Un pizzino ‘cercati l’amico buono’ e una bottiglia con liquido infiammabile erano i segnali chiari della richiesta estorsiva del clan Laudani condotte da Salvatore e Francesco Sangani e Samuele Portale. Era questo il modus operandi utilizzato dal clan Laudani per le estorsioni, come emerso dalle indagini della Dda di Catania, nell’operazione ‘Terra bruciata’ con la quale è stata disarticolata la cosca mafiosa della famiglia Sangani.
I carabinieri sono riusciti a rilevare una dinamica estorsiva che persisteva da lungo tempo, intercettando un soggetto insospettabile, subito dopo aver riscosso circa € 4.000 da un imprenditore randazzese. Quest’ultimo, in passato, era già stato vittima di pressanti richieste e di una serie di danneggiamenti.

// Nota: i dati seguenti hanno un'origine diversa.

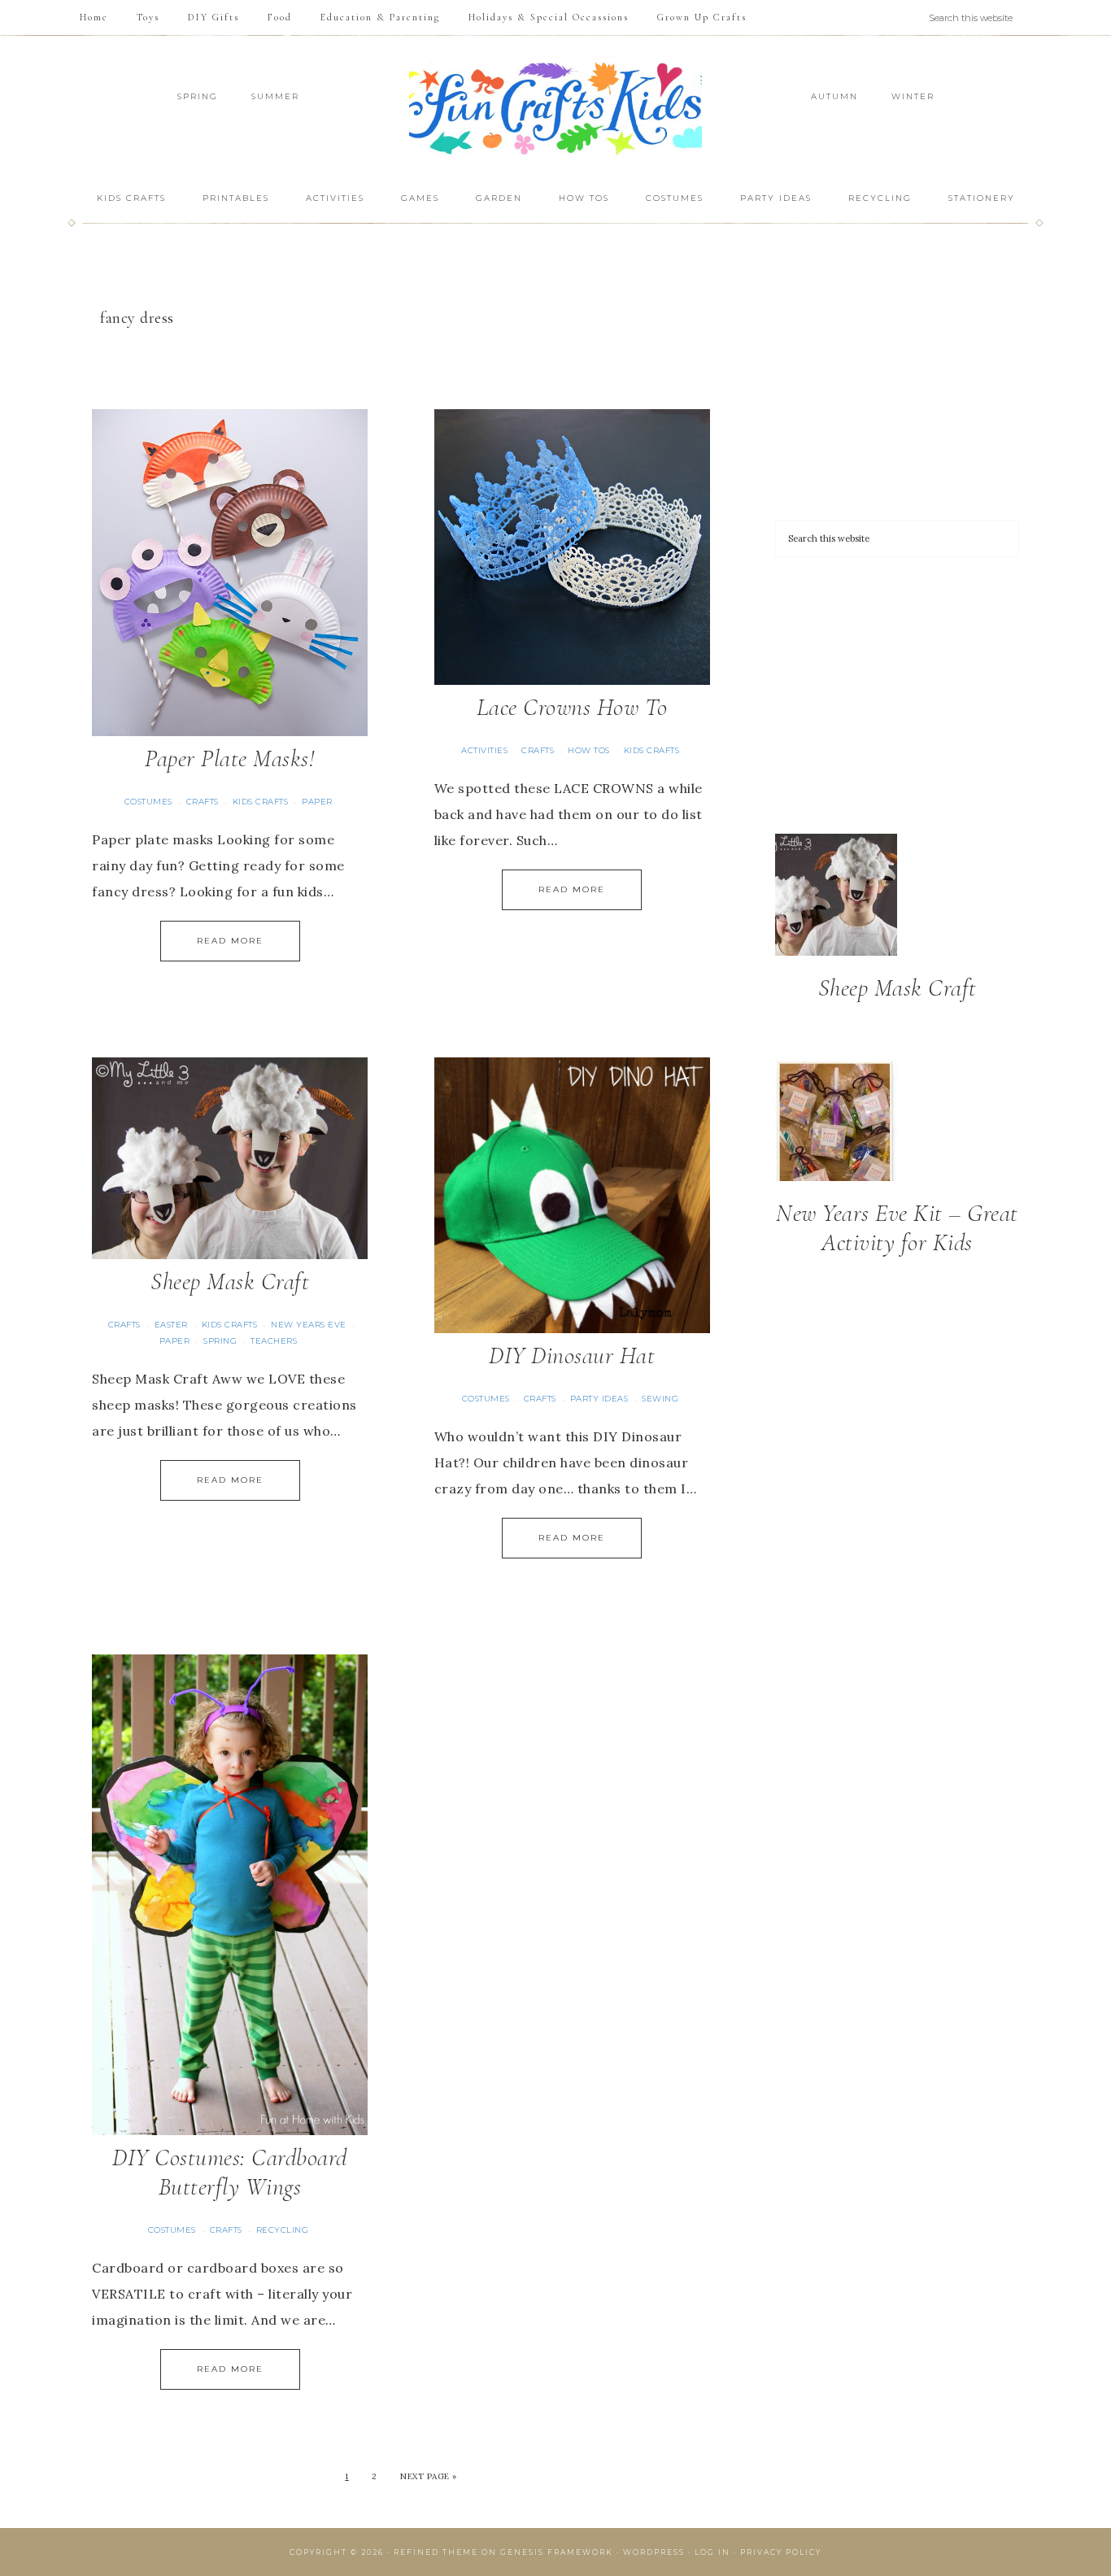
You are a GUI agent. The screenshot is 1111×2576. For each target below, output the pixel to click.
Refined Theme (436, 2552)
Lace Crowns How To (572, 707)
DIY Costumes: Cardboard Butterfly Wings (229, 2172)
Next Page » (428, 2476)
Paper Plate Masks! (230, 758)
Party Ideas (599, 1398)
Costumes (148, 801)
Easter (171, 1324)
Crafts (202, 801)
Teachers (274, 1341)
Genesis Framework (556, 2552)
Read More (230, 940)
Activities (484, 750)
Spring (220, 1341)
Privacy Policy (780, 2552)
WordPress (654, 2552)
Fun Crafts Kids (555, 107)
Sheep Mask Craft (229, 1281)
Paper (317, 801)
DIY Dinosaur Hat (572, 1355)
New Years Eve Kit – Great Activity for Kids (897, 1227)
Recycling (282, 2230)
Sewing (660, 1398)
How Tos (589, 750)
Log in (712, 2552)
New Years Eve (308, 1324)
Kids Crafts (261, 801)
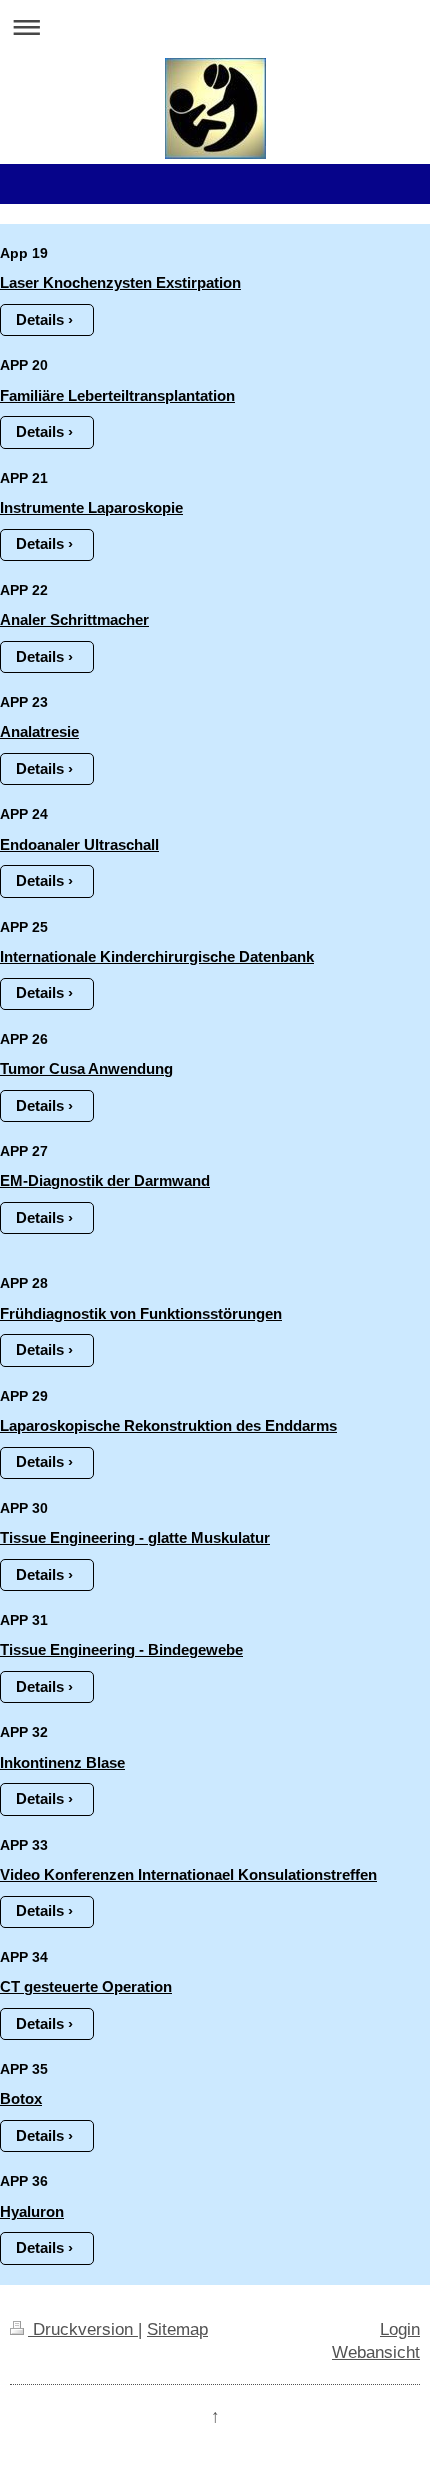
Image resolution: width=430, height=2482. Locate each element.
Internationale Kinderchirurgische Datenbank (157, 956)
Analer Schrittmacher (74, 619)
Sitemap (177, 2329)
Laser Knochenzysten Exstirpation (120, 282)
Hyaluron (32, 2211)
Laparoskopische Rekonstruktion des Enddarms (168, 1425)
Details (40, 319)
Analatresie (39, 731)
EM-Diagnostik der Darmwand (105, 1180)
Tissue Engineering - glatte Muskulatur (135, 1537)
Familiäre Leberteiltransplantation (117, 395)
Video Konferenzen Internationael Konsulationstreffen (188, 1874)
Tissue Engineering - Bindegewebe (121, 1649)
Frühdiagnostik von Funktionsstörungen (141, 1313)
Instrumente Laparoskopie (91, 507)
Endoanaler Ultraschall (79, 844)
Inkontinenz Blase (62, 1762)
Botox (21, 2098)
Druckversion (83, 2329)
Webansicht (376, 2352)
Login (400, 2329)
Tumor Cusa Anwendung (86, 1068)
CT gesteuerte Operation (86, 1986)
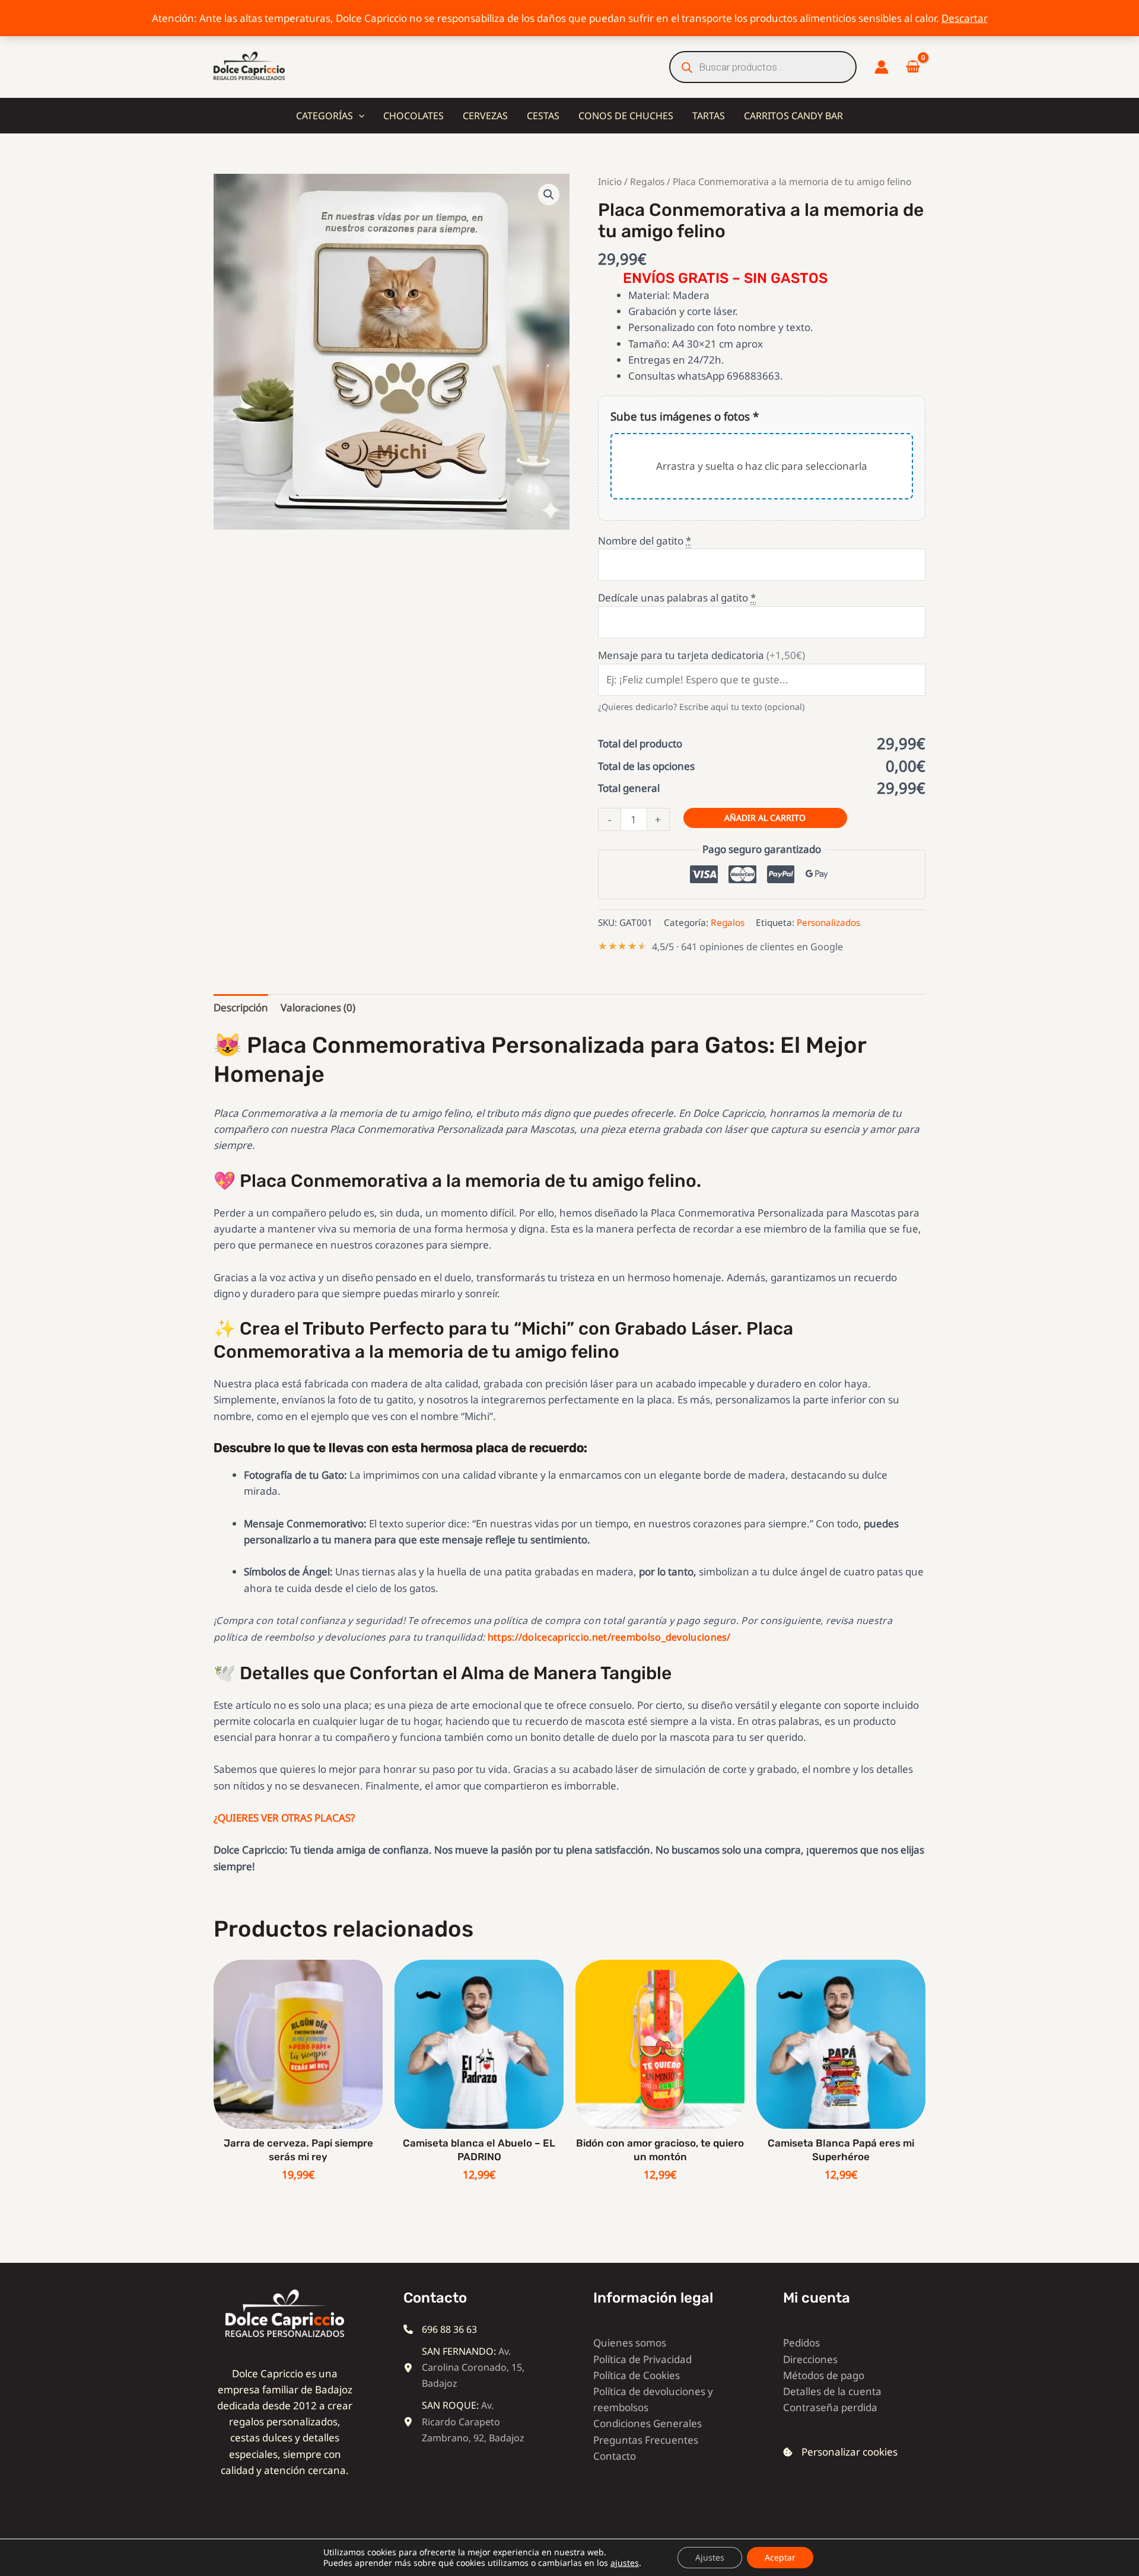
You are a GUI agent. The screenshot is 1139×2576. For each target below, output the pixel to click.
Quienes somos (629, 2342)
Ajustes (709, 2557)
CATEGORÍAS (324, 115)
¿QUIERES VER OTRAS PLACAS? (284, 1817)
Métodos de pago (823, 2375)
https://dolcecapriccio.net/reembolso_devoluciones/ (609, 1637)
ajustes (624, 2563)
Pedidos (801, 2342)
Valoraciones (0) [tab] (318, 1007)
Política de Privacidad (642, 2359)
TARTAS (708, 115)
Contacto (614, 2456)
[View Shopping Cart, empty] (913, 67)
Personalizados (828, 922)
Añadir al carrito (765, 817)
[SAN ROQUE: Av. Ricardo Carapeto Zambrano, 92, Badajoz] (465, 2421)
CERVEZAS (485, 115)
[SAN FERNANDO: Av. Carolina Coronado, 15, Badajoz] (465, 2367)
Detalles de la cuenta (832, 2391)
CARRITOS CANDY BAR (793, 115)
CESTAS (543, 115)
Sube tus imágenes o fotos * (684, 416)
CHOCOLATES (413, 115)
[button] (359, 115)
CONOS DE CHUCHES (625, 115)
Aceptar (780, 2557)
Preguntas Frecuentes (645, 2440)
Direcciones (810, 2359)
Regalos (647, 181)
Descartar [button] (964, 18)
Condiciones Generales (647, 2423)
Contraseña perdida (830, 2407)
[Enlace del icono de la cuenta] (881, 67)
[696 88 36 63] (440, 2330)
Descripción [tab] (241, 1007)
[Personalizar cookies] (840, 2452)
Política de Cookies (636, 2375)
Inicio (610, 181)
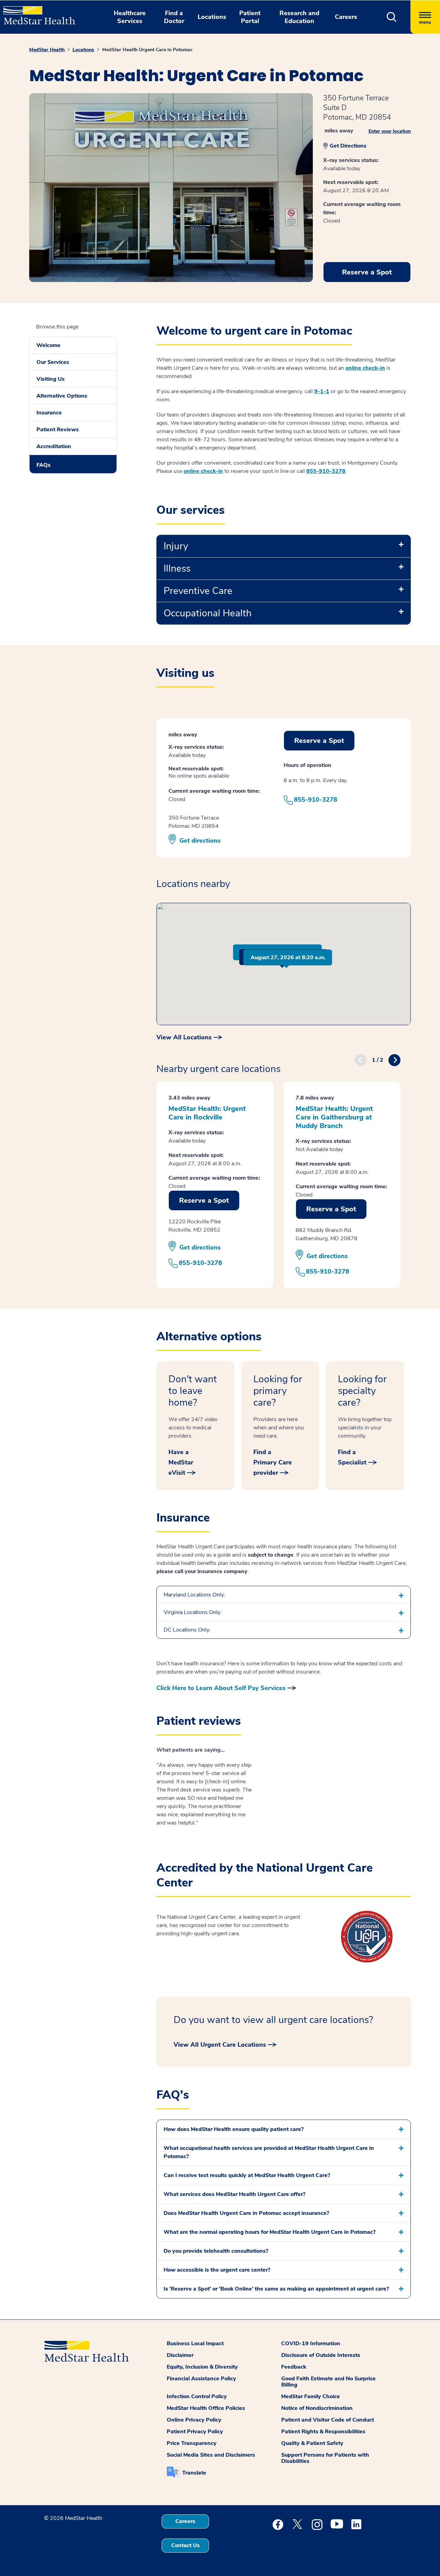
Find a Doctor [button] (174, 17)
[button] (391, 17)
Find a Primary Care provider (272, 1462)
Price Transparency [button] (192, 2443)
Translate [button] (194, 2473)
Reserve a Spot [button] (319, 740)
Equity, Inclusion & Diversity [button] (202, 2367)
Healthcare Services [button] (130, 17)
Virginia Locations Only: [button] (193, 1612)
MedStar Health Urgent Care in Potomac (147, 49)
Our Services (52, 362)
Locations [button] (212, 17)
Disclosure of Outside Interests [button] (320, 2355)
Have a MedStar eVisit (180, 1462)
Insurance (49, 412)
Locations (83, 49)
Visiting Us (50, 379)
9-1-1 (321, 391)
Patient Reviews (57, 429)
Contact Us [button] (185, 2545)
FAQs (43, 465)
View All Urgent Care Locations (220, 2045)
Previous (361, 1060)
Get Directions (348, 145)
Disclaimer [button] (180, 2355)
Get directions (200, 841)
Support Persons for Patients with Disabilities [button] (325, 2458)
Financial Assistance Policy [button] (201, 2378)
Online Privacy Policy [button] (194, 2420)
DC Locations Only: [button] (187, 1630)
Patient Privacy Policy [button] (195, 2431)
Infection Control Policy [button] (197, 2396)
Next (394, 1060)
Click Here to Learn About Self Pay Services (221, 1688)
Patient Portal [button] (250, 17)
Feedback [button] (293, 2367)
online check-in (365, 368)
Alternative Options (61, 396)
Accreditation (53, 446)
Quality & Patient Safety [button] (312, 2443)
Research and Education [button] (299, 17)
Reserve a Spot (367, 272)
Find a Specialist (352, 1457)
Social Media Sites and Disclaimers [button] (211, 2455)
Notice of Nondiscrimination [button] (317, 2408)
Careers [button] (346, 17)
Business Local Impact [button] (195, 2343)
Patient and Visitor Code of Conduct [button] (327, 2420)
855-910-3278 (325, 471)
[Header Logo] (36, 12)
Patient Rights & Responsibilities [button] (323, 2431)
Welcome (48, 345)
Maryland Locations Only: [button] (194, 1595)
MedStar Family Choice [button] (310, 2396)
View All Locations (184, 1037)
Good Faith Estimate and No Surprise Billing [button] (328, 2382)
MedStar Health (47, 49)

I Sangani avevano un controllo, capillare e asfissiante, di solide attività economiche, anche attraverso l’imposizione di assunzioni di alcuni sodali del clan in quelle ditte. Così come era particolare il controllo del territorio esercitato dagli affiliati, i quali, dopo il passaggio delle forze dell’ordine, avrebbero chiesto alle persone del paese i motivi della presenza delle stesse acquisendo dettagliate informazioni al riguardo.